Demand for stamped concrete in residential, commercial and civil applications is booming, and the techniques can expand your concrete business, according to two stamped concrete experts from Patterned Concrete of Cincinnati. But the concrete and site must be prepared properly for a successful project.
Paul Schneider, who has worked with stamped concrete for decades, and his son Kris presented an extensive overview at the World of Concrete recently about preparing a project and stamping the concrete, as well as the problems that can plague projects. Paul is the owner of Patterned Concrete; his son is the firm’s marketing and sales director.
There are many applications for stamped concrete, the presenters said. Commercial applications include sidewalks, way finder paths, break areas, patios, and flooring and paving. Residential projects favor patios, sidewalks, pool decks and driveways. Stamped concrete also is used for streetscapes, parks and sidewalks in civil applications.
Paul Schneider said the concrete mix design is a balance of placeability, strength and durability that includes:
- Low water/cement ratio (0.4 to 0.5).
- Minimal but workable slump (less than 5)
- Well-graded aggregate (maximum size of less than one-third of the slab’s thickness for less shrinkage).
- “Fatty” paste.
Common additives, he said, are:
- Air entrainment to aid in preventing the concrete from failing in freeze-thaw climates. Includes up to 6% exterior concrete in colder climates.
- Water reducer to shrink the water requirement by up to 25%.
- Pozzolans-concrete alternatives like fly ash, to improve flexibility and slow set time, and slag, to lighten the concrete’s color.
- Retarders to help stretch “your capabilities.”
- Accelerators to create equal sets.
- Chloride accelerators to mottle and darken the color (but they can increase reinforcement corrosion).
- Non-chloride accelerators that do not change the concrete’s color and promote corrosion resistance. These are ideal for stamped and decorative projects.
There are multiple types of finishing aids serving various purposes. Colloidal silica improves workability in hot, dry and windy weather, aids in application of hardeners and does not impact the W/C ratio. Also, naphthalenesulfonic acid improves the color hardener and stamping applications and Confilm (now called MasterKure ER 50) acts as a surface evaporation retarder.
Coloring the slab Paul Schneider said contractors can use integral color or color hardener, adding that his company uses both products. He said that color hardener provides a richer color, although only one-eighth inch to one-quarter inch of the surface has color. It also provides a consistent coat, can be mottled with different colors to create a marble look and decreases the porosity of the finished concrete.
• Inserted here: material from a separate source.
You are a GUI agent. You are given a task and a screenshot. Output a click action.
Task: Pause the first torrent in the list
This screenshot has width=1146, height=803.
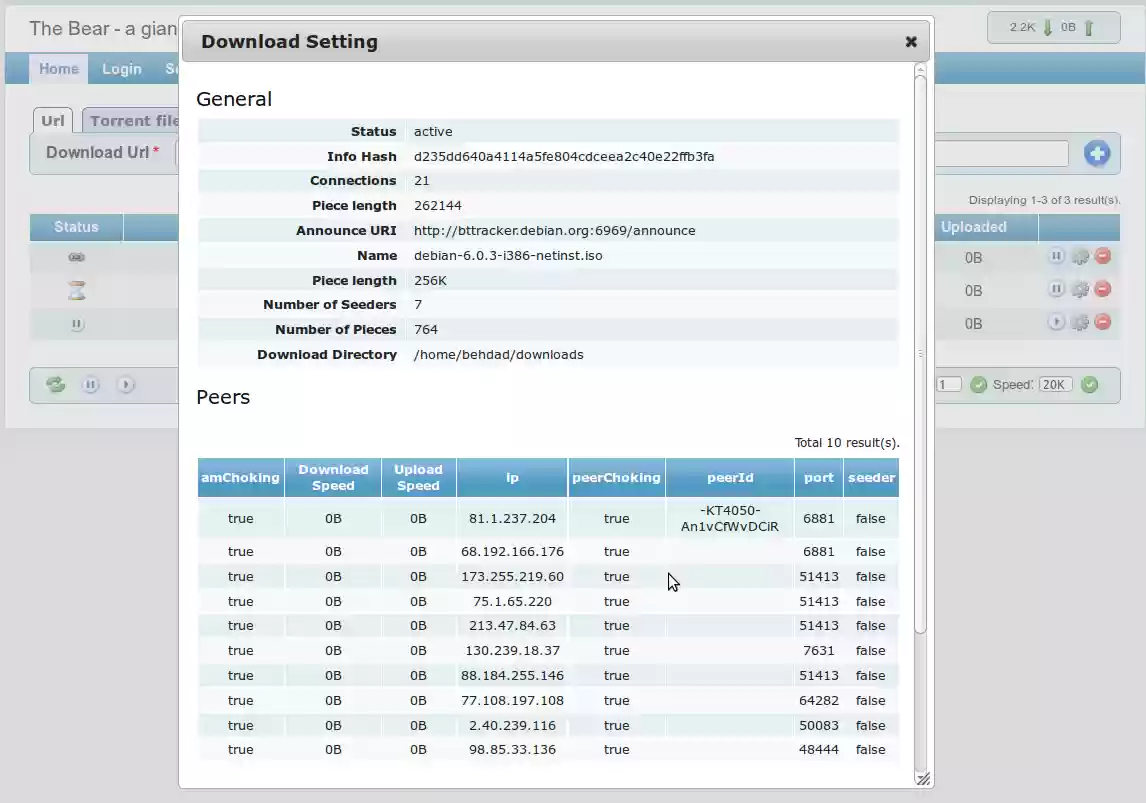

Integral color is not as labor intensive and increases the crew’s productivity, and the cement can be mottled with hardener to create a marble appearance. But the overall color isn’t as vibrant, and there are potential adverse reactions with some admixtures.
Both presenters said that contractors need to be careful about color consistency and recommended having the color mixed into the concrete at the batch plant and finishing the project in a “consistent manner.” For example, if you put a blanket over the first pour because the temperature outside is less than 30 degrees, you need to put a blanket over the second pour, too, even if the temperature rises to above 30 degrees, Paul Schneider said.
Color hardeners are applied after the initial bull floating operation, and contractors need to wait for the concrete to bleed the water to the surface before continuing work. Then throw the hardener “like throwing dice,” Paul Schneider said. Let the color absorb the water before starting to work the hardener into the surface using a wood bull float. Then do the “finger test. Put your fingers on the concrete. If it’s ready, it will look like it has hardened out.”
Proper coloring, the presenter said, requires multiple passes; the first pass achieves 60% to 70% of the coverage and the second pass covers the remainder. Lighter colors require more product than darker colors to achieve the appropriate coverage.
Paul Schneider said, “Use a supplier who will stand behind their product,” and follow the manufacturer’s recommendations to determine the coverage rate.
Prices for integral colors vary based on the color loading percentage—the higher the percentage, the greater the cost.
There are two main types of release agents: dry powder and liquid. Release agents provide a bond break to help keep the stamps from sticking to the concrete surface. Powdered release also provides a secondary “antiquing” color.
Dry powder can be spread by hand or the bucket/mason’s brush technique, which the Schneiders recommended. Only apply enough release to change the color, though. They also suggested wearing a respirator because the process creates dust.
Liquid releases are applied with a pump-up spray can and provide “instant gratification—you see what the stamped surface looks like immediately,” Paul Schneider said. But beware: When you pick up the stamps you could have an orange peeling effect.
The presenters discussed two methods to achieve antiquing:
- Spray the slab with liquid release and stamp; then saw cut, detail and clean the slab. Mix the antiquing powder to the manufacturer’s recommendations and allow the surface to dry before sealing. (But don’t use a blower to speed up the drying process.)
- Spray the slab with a release and then stamp. After stamping, mix the antiquing release into the liquid release. Flood the surface with the mixture.